Malam
ini, kulihat jam di Hp sudah menunjukkan pukul tujuh. “Sudah
waktunya untuk makan malam”, aku berbicara
pada diriku sendiri. Tapi sebelum
itu, aku ada sedikit keperluan di toko buku, ingin melihat-lihat
roman atau novel yang mungkin layak dibeli
untuk bulan ini, karena sudah ku anggarkan
sejak jauh-jauh hari.
Setelah
beberapa saat, aku bersiap-siap berangkat. Toko-nya dekat, hanya
beberapa ratus meter dari kosku, masuk kejalan besar, lurus dan toko
tersebut akan terlihat di sisi selatan jalan. Cukup besar dan cukup
luas.
Sesampainya disana,
kucari-cari dibagian karya sastra maupun novel, tidak sulit untuk
menemukan sesuatu yang menarik, banyak pilihan, dan akhirnya
kuputuskan untuk terus mencari. Setelah
tiga puluh menit lamanya, aku belum berminat untuk mengambil beberapa
novel atau roman, sebagian kecil sudah kumiliki, sedikit.
Tak
lama kemudian, alarm perutku rupanya sudah memanggil, “oh iya, aku
lupa kalo aku juga ingin makan” batinku. Aku-pun
beranjak dari rak-rak buku yang penuh di toko tersebut, keluar dan
kudapati tempat makan sederhana, tepat didepan toko
tersebut,
“aaahh, angkringan” senyumku.
Beberapa saat, aku
sudah mengambil nasi yang dibungkus dengan daun, orang-orang biasa
menyebutnya dengan “nasi
kucing”,
entah mengapa mereka menyebutnya begitu, aku tak tahu sejarah
asal-muasalnya.
Seperti
kuceritakan diawal, nasinya terbungkus dalam daun pisang, rata-rata
bentuknya kecil, “sekali makan mungkin taka akan kenyang”, itu
yang kupikirkan. Menunya cukup sederhana, sambal ikan teri
didalamnya, di angkringan tersebut-pun menyediakan minuman dan
gorengan sebagai pelengkap lauk pauk.
“Aah,
sedapnya”
Tak
terasa aku sudah mengambil bungkusan nasi yang kedua, dan kuambil
pula tahu
goreng
untuk menambah nikmat makan malam ini. Ya, nikmat
sekali.
Berada
di warung kecil yang diangkut dengan gerobak, duduk berjejer diatas
bangku dan dibawah temaram lampu yang membuat suasana semakin hangat,
apalagi
ditambah wedang
jahe, hmmm,
luar biasa.
Setelah beberapa
suap dari bungkusan kedua, aku mendengar percakapan antara pembeli
dan penjual dalam bahasa jawa
kromo atau
disebut juga dengan jawa
halus.
Kuterjemahkan
begini,
kurang lebih.
“Berapa
bu” ujar pembeli kepada sang penjual, yang kebetulan seorang
wanita.
“Apa
aja pak?” ucapnya.
“Nasi
dua, es teh,
sama gorengannya dua ”
“O,,
semuanya empat ribu limaratus pak”
Setelah itu, aku
terperanjat, bukan karena murahnya, tapi karena pembelinya.
Ya,
karena pembelinya adalah “mohon
maaf”

▬▬▬

Tugas yang Diminta: Sambung cerita tentang makan malam di angkringan di atas, mulai tepat setelah kalimat terakhirnya. Baris-baris berikut tidak berhubungan dengan cerita di atas.

▬▬▬

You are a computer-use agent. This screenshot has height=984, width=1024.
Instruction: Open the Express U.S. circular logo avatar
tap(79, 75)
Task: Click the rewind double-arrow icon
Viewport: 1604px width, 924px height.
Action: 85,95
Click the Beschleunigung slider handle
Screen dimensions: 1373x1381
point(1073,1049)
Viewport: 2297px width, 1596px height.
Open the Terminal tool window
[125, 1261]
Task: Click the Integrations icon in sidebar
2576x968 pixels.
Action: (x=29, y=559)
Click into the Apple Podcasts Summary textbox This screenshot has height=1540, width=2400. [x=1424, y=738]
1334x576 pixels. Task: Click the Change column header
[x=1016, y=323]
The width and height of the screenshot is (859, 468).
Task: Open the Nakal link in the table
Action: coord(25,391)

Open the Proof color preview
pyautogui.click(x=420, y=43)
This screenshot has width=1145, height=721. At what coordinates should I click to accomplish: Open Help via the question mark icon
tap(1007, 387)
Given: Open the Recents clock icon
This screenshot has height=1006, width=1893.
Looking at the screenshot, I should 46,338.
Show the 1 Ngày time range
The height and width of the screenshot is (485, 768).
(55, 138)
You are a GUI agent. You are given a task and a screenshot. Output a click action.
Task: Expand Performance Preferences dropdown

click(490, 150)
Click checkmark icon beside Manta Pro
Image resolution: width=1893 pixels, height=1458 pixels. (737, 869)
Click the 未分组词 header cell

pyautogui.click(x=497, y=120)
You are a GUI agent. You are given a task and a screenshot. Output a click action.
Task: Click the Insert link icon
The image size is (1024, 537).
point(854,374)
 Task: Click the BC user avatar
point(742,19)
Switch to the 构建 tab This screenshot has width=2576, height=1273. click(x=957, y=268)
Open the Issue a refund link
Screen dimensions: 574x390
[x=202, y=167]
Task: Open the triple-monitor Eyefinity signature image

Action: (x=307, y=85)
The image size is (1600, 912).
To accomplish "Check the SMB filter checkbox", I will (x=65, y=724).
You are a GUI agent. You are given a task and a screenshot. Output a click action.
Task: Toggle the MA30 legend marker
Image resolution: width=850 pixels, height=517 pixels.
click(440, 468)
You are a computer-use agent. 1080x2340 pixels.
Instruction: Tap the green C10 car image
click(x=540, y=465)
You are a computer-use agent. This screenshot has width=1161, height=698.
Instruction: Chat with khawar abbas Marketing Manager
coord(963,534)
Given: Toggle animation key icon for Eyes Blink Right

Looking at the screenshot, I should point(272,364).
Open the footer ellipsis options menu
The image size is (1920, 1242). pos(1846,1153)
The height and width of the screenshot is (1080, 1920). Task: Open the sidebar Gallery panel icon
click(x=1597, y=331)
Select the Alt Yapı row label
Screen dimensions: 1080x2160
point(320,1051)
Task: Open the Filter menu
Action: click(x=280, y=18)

▬▬▬

Jawaban Tugas:
seorang
tuna
netra. Aku menyebut asma
Allah
dalam hati, luar biasa orang ini. Kulihat dia merogoh kantongnya,
mencari-cari dan membayarnya.
Peristiwa
itu terus kuperhatikan dan tak kulewatkan, “sungguh hebat orang
ini” gumamku dalam hati.
Ia
mampu melakukan apa
yang
dilakukan
oleh
orang normal, dan dia tidak meminta belas kasihan dari seorangpun dan
semua ia lakukan sendiri. Aku termenung sejenak, melihat ia membayar
dengan uang pas, dan berlalu dengan tongkatnya, sendirian dan
berjalan kaki.
Pria
tersebut merupakan potret malam, yang semakin jauh dia beranjak,
semakin aku sadari, bahwa semua tidak mengahambatnya untuk berbuat
apapun yang ia mau, semua ia lakukan meskipun pelan-pelan. Ia
memiliki semangat yang kadang-kadang tak dimiliki manusia normal. Ia
“menamparku”
seketika, tamparan keras untuk bergerak dan bersemangat dalam hidup,
tidak peduli apapun keadaanmu.
Karena, sudah banyak
yang kulihat dan kurasakan sendiri terhadap apa yang dapat dilakukan
oleh manusia normal kebanyakan, tapi tak pernah ada kemauan untuk
itu. Sedangkan pria tersebut, sungguh mantap jalannya, memberikan
gambaran bahwa ia juga bisa berbuat sesuatu tanpa harus melihat
kekurangannya.
Dunia ini terkadang
memang terbalik, sebagian orang yang dikarunia kelebihan, kadang tak
tahu apa yang harus dilakukan dan hanya berdiam diri mengharapkan
hujan uang turun dari langit, tak ada karya dan tak ada usaha.
Sebagian yang lain,
yang justru terkadang terlihat hanya sebelah
mata,
mampu berbuat lebih yang tak bisa dilakukan kebanyakan orang.
Fantastis.
Aah,
pria itu telah berlalu, hilang dibawah lampu-lampu jalan yang terang,
mungkin beranjak pulang,
dan
aku?
masih termenung sejanak, berfikir tentang inspirasi hidup disaat yang
tidak aku duga sebelumnya.
Terimaksih
kuucapkan untukmu pak, juga untuk-Mu
Tuhanku sang permberi kehidupan.
Akhirnya
akupun melanjutkan untuk menghabiskan makanku yang tinggal separuh
lagi, tak lama setelah
membayar, aku beranjak pulang.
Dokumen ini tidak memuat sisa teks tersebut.